-- Opening Marker --
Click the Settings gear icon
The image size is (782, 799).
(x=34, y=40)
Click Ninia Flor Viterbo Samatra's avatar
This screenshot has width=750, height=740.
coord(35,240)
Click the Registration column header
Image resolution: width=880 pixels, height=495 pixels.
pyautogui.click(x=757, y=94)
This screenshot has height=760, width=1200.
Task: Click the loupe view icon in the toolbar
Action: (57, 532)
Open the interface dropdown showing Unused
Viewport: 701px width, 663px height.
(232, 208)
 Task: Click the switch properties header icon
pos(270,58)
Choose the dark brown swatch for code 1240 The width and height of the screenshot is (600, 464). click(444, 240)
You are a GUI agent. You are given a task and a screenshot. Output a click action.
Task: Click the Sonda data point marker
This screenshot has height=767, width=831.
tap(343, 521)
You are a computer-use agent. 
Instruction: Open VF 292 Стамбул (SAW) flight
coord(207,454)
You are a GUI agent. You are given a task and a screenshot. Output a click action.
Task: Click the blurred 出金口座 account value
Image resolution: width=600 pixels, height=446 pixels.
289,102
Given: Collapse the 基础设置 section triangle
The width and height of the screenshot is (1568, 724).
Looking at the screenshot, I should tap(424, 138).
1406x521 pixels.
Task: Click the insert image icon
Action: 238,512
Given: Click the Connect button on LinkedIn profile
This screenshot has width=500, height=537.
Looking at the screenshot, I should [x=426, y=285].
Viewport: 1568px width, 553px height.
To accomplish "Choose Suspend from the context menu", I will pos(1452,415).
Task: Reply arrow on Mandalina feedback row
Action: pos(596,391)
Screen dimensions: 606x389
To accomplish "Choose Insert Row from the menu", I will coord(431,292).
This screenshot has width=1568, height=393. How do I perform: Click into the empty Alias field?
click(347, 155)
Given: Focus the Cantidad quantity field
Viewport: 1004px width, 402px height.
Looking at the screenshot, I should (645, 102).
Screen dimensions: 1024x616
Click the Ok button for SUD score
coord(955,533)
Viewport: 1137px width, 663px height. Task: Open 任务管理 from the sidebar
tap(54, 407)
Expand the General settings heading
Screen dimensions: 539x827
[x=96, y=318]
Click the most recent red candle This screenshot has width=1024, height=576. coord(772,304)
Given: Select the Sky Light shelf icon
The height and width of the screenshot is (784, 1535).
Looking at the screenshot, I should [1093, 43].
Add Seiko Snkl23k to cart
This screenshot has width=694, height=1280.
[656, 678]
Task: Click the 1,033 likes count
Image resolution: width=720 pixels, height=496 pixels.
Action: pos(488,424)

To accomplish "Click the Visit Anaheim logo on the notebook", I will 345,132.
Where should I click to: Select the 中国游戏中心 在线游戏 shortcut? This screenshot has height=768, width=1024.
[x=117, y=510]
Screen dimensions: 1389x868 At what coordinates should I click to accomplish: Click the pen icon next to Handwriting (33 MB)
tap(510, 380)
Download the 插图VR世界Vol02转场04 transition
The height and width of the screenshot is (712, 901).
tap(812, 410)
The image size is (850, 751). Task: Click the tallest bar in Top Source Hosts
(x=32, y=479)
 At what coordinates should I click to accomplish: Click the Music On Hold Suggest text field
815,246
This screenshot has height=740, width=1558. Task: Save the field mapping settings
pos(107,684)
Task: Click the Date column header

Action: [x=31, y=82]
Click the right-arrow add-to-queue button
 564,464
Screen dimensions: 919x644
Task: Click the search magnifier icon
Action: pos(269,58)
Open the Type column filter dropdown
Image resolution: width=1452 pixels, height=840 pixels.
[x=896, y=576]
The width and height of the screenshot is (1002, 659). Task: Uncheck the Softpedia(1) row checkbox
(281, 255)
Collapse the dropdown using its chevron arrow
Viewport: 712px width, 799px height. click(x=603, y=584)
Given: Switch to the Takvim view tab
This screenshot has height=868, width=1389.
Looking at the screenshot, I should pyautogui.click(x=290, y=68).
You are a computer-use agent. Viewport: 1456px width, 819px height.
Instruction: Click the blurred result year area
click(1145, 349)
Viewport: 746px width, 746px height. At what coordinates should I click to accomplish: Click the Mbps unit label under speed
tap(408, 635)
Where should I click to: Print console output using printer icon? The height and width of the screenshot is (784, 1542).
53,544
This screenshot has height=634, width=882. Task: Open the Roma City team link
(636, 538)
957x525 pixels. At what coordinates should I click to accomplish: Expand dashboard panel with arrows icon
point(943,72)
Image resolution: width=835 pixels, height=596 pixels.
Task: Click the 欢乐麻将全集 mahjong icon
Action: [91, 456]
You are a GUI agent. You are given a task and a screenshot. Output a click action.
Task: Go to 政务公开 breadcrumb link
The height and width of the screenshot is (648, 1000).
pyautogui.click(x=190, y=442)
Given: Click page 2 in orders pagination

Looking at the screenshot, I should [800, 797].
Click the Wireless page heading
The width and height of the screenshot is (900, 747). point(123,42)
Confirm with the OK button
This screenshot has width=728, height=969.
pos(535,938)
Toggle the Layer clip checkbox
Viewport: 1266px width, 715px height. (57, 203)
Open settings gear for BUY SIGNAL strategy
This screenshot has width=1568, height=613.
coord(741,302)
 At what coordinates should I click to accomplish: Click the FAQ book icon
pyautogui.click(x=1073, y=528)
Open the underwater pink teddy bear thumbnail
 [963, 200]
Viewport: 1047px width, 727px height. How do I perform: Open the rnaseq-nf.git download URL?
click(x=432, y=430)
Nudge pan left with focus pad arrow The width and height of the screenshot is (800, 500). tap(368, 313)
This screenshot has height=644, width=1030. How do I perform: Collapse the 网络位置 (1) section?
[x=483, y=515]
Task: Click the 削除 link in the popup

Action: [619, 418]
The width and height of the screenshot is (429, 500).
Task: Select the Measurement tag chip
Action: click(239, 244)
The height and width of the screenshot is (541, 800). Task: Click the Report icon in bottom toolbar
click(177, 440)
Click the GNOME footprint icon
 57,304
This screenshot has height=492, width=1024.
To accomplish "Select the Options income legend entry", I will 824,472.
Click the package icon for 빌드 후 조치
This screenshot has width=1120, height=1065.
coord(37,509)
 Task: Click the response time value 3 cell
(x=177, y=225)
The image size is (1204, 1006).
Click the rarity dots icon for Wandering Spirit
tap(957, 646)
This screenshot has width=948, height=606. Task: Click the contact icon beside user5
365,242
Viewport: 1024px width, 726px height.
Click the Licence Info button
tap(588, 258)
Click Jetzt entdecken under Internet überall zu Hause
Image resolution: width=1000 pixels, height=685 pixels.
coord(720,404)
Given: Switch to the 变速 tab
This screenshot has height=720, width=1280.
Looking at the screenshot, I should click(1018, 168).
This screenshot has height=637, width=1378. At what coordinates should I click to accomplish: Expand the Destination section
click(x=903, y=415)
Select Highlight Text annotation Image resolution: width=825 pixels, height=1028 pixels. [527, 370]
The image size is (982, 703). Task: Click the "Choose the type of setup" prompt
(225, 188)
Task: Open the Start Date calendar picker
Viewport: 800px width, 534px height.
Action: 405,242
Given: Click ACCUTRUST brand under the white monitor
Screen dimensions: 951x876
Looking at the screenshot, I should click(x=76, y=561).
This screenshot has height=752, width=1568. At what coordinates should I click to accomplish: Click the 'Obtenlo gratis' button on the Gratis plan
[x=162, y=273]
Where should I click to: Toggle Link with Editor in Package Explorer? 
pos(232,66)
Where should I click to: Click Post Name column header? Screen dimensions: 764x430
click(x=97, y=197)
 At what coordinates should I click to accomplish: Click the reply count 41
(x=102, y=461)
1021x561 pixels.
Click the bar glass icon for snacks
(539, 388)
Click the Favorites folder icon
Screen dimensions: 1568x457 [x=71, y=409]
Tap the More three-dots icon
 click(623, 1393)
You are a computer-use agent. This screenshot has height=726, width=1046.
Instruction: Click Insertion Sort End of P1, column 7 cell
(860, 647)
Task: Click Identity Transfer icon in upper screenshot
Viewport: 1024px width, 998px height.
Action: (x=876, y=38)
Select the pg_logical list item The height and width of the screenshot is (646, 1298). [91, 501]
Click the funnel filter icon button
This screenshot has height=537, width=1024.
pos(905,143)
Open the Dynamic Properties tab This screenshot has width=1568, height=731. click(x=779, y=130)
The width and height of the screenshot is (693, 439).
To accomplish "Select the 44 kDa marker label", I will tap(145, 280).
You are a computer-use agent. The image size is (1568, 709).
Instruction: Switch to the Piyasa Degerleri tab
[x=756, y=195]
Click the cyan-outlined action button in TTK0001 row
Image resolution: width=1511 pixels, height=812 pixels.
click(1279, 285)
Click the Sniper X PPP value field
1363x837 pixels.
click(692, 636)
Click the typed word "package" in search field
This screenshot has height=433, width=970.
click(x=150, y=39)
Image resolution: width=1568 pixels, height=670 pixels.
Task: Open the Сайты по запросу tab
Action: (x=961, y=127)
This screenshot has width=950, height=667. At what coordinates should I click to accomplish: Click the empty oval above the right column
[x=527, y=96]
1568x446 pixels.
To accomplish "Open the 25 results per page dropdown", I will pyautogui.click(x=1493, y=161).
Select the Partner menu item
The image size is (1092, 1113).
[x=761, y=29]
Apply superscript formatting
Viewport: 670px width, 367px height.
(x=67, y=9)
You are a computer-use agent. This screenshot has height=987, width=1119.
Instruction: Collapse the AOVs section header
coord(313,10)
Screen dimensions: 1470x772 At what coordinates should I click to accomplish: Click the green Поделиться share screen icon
-- Closing Marker --
**What is required**
If a line comes after the one containing "Given: Collapse the 基础设置 section triangle", leave it out; set down every line of the data before it, and that line itself, exactly.

**Output of the task**
Click the Settings gear icon
The image size is (782, 799).
(x=34, y=40)
Click Ninia Flor Viterbo Samatra's avatar
This screenshot has width=750, height=740.
coord(35,240)
Click the Registration column header
Image resolution: width=880 pixels, height=495 pixels.
pyautogui.click(x=757, y=94)
This screenshot has height=760, width=1200.
Task: Click the loupe view icon in the toolbar
Action: (57, 532)
Open the interface dropdown showing Unused
Viewport: 701px width, 663px height.
(232, 208)
 Task: Click the switch properties header icon
pos(270,58)
Choose the dark brown swatch for code 1240 The width and height of the screenshot is (600, 464). click(444, 240)
You are a GUI agent. You are given a task and a screenshot. Output a click action.
Task: Click the Sonda data point marker
This screenshot has height=767, width=831.
tap(343, 521)
You are a computer-use agent. 
Instruction: Open VF 292 Стамбул (SAW) flight
coord(207,454)
You are a GUI agent. You are given a task and a screenshot. Output a click action.
Task: Click the blurred 出金口座 account value
Image resolution: width=600 pixels, height=446 pixels.
289,102
Given: Collapse the 基础设置 section triangle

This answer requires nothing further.